Le Minotaure
Bernard Laguerre
Les exclus ne font pas de bruit. Sages, ils vivent reclus, sans jamais aller briser, la nuit, les belles voitures dans les quartiers huppés. Ils ne manifestent pas, ils ne se révoltent pas, et ne mettent nullement en cause la société dont ils sont rejetés.
Les exclus ne font pas la révolution, et leur nombre croissant ne menace ni la paix civile, ni l'ordre social, ni l'ordre politique. Nous vivons à côté d'eux sans que leur présence nous gêne, et si un mouvement de compassion nous pousse parfois à les aider, nous l'oublions vite.
Les exclus ne nous gênent pas. Ils ne nous font pas peur ; ils ne nous paraissent pas effrayants. La société, du reste, donne des signes de bonne santé et ne paraît nullement ébranlée par la croissance de cette population tranquille et malheureuse. Nos rues ne sont pas dévastées, nos magasins ne sont pas pris d'assaut, nos CRS ne répriment pas, chaque jour, des émeutes ou des marches de la faim.
Les exclus ne font pas de bruit ; l'ordre règne.
Pourquoi, alors, nous préoccupons-nous tellement d'eux ? Pourquoi notre société, qu'on décrit si facilement comme égoïste, individualiste, rétive à toute forme de solidarité et soucieuse seulement de son propre bien-être, accorde-t-elle une si grande attention au sort d'une population qui, au bout du compte, ne lui pose aucun problème majeur ?
Pourquoi l'exclusion est-elle devenue le point focal du discours politique, le centre des débats, la référence obligée des programmes alors même que, aussi regrettable que cela soit, c'est avec une relative indifférence que nous la côtoyons et que nous nous en détournons ?
Pourquoi est-ce vers les exclus, dont nous disons pourtant qu'ils sont rejetés, méprisés et oubliés, que la société tourne ses regards ?
D'une certaine façon, l'exclusion nous est chère. Dans un monde où dominent les forces centrifuges, dans une société où les liens communautaires se distendent chaque jour un peu plus, l'exclusion apparaît comme un centre d'attraction, un trou noir qui déchire et engloutit ses victimes mais qui donne sens et cohésion à l'univers alentour. La famille disparaît, la religion s'efface, les partis et les syndicats perdent progressivement leurs militants, la nation elle-même s'interroge sur son sens et sur son unité mais les exclus sont là pour qu'autour d'eux et au spectacle de leur misère, nous puissions nous réunir et nous sentir solidaires.

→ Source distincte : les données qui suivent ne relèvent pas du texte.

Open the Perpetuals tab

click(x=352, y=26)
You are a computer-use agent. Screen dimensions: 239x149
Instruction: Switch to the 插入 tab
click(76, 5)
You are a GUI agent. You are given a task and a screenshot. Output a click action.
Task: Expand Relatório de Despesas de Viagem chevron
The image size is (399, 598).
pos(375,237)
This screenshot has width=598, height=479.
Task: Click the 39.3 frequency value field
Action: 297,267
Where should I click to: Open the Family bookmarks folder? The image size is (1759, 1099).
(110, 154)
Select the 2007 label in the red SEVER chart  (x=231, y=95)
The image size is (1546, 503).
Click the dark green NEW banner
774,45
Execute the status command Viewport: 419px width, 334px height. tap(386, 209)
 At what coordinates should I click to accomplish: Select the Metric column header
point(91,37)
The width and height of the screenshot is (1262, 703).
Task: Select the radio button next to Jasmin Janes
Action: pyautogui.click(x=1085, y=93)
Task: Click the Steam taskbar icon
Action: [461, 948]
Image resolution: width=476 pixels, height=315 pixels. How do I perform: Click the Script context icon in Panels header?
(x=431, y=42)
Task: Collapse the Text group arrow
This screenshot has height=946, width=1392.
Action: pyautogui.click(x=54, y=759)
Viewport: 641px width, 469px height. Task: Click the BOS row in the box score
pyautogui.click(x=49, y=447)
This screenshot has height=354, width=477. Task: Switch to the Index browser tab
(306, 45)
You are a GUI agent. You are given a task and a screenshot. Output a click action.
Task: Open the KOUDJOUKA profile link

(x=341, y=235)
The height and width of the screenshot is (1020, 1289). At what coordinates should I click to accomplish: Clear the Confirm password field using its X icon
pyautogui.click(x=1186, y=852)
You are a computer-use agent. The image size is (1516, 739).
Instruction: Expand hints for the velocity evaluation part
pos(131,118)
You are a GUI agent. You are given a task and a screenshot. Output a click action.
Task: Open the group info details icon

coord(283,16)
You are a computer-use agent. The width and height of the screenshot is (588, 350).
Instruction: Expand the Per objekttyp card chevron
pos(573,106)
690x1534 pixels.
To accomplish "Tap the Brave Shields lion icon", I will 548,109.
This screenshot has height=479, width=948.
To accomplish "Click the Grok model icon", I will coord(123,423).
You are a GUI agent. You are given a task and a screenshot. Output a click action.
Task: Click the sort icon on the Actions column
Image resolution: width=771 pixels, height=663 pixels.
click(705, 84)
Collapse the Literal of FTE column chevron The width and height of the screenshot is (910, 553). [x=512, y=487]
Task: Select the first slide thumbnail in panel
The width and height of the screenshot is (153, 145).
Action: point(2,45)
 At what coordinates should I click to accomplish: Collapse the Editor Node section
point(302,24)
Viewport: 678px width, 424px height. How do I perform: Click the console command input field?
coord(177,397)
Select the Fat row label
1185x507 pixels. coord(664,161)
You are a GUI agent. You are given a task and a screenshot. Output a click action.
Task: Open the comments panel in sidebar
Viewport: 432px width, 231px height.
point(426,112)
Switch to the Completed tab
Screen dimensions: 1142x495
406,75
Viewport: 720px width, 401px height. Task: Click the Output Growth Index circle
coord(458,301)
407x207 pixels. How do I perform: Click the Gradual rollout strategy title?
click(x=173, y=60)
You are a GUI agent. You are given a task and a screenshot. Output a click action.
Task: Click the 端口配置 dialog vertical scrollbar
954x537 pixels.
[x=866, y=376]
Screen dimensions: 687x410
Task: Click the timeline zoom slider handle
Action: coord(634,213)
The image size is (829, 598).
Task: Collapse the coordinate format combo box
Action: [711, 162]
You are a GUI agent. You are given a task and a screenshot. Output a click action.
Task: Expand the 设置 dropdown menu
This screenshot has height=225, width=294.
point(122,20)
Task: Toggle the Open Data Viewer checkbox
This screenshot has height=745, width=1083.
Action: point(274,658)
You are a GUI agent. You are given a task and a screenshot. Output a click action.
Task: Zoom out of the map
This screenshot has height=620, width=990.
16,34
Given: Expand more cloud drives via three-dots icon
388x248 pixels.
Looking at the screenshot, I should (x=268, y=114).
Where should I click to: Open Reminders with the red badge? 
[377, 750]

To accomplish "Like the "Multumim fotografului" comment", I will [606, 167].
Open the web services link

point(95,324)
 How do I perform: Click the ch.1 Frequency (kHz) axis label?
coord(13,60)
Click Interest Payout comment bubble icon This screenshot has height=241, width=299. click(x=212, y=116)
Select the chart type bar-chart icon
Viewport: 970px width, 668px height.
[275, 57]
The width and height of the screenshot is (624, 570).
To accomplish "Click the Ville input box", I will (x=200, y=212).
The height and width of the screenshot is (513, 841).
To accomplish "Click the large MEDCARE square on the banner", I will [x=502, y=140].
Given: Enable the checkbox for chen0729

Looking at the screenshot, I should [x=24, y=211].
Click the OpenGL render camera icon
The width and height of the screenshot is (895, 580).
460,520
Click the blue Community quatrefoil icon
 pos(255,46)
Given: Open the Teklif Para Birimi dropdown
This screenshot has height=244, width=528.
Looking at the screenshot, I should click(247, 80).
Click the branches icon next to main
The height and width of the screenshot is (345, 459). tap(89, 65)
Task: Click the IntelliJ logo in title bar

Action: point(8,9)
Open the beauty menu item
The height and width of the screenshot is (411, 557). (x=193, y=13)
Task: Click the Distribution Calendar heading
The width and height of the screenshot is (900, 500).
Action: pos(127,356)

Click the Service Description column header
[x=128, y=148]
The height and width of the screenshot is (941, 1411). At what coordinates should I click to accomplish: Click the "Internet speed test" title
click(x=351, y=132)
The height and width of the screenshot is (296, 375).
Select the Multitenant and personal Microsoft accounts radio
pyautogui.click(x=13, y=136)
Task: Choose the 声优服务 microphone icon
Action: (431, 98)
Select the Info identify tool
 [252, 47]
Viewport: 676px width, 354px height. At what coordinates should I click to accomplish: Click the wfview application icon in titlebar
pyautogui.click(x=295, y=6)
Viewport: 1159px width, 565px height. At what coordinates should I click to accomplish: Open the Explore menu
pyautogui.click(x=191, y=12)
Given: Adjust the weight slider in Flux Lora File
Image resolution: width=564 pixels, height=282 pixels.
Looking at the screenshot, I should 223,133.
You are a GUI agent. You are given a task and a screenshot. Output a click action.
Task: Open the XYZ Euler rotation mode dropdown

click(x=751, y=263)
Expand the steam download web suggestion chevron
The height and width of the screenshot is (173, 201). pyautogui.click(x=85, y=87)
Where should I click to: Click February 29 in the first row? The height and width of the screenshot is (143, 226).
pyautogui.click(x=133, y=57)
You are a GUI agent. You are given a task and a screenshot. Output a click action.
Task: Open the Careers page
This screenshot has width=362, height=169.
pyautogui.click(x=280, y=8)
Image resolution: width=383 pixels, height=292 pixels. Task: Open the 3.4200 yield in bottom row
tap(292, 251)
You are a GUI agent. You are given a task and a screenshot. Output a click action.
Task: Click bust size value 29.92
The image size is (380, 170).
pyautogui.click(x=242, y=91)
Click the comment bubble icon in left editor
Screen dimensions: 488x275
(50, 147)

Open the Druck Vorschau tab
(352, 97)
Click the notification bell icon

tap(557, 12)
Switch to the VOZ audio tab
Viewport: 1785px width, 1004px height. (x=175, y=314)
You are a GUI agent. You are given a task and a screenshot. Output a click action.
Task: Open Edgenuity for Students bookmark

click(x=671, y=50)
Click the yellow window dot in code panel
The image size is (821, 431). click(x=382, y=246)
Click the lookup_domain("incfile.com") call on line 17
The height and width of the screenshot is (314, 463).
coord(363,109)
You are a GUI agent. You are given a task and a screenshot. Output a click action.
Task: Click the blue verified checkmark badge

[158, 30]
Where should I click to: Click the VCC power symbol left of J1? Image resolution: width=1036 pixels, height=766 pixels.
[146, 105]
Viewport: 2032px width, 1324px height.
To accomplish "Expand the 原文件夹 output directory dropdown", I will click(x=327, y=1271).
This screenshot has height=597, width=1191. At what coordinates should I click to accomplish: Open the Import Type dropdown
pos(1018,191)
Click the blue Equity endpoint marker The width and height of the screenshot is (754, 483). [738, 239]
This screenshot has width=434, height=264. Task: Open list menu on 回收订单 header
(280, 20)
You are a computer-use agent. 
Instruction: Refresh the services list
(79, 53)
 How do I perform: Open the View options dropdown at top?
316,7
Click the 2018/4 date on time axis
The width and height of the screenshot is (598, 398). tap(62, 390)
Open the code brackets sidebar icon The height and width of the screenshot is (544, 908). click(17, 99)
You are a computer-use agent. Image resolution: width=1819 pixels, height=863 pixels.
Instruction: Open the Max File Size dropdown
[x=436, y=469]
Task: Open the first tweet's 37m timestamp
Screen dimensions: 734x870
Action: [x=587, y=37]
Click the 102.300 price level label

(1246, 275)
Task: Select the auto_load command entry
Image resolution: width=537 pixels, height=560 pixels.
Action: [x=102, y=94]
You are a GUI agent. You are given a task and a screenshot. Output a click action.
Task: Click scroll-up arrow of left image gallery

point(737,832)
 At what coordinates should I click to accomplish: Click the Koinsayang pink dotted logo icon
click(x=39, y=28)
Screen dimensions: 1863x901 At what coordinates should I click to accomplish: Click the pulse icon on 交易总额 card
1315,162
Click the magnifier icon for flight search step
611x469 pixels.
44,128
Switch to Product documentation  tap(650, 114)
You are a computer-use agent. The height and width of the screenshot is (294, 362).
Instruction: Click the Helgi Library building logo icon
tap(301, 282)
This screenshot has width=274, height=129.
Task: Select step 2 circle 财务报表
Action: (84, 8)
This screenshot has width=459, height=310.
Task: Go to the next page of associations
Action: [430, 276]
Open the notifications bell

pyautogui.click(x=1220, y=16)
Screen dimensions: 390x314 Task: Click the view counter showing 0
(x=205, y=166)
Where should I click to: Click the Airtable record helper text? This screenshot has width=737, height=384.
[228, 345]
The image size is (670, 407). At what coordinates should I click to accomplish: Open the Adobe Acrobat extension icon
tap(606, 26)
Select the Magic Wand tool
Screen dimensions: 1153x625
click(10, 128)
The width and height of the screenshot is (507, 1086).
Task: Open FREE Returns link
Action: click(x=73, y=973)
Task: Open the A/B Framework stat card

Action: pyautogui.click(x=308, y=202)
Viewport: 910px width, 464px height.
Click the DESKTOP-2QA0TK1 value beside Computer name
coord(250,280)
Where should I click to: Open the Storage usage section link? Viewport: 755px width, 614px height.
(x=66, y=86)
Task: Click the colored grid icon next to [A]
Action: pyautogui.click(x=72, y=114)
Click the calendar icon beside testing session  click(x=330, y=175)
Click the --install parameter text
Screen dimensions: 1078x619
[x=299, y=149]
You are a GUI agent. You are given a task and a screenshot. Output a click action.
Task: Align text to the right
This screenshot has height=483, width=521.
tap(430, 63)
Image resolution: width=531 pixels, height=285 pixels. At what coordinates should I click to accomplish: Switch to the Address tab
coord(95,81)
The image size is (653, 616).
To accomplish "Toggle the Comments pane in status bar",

Les générations précédentes ont connu la guerre. Dans le massacre collectif, dans laboucherie immonde et le sacrifice de centaines de milliers de vies, elles ont fondé et refondé, de vingt ans en vingt ans, un lien national fait de chair et de sang. Nous savions, alors, ce qui nous réunissait : une terre abreuvée de larmes et pour la défense de laquelle nos pères, nos frères, nos fils étaient partis sans espoir de retour. La guerre avait tué Jaurès, elle avait, un soir d'été, brisé le rêve d'un monde où les peuples se donneraient la main, et brusquement rendu force à une cohésion nationale que la démocratie et la révolution industrielle avaient lentement grignotée.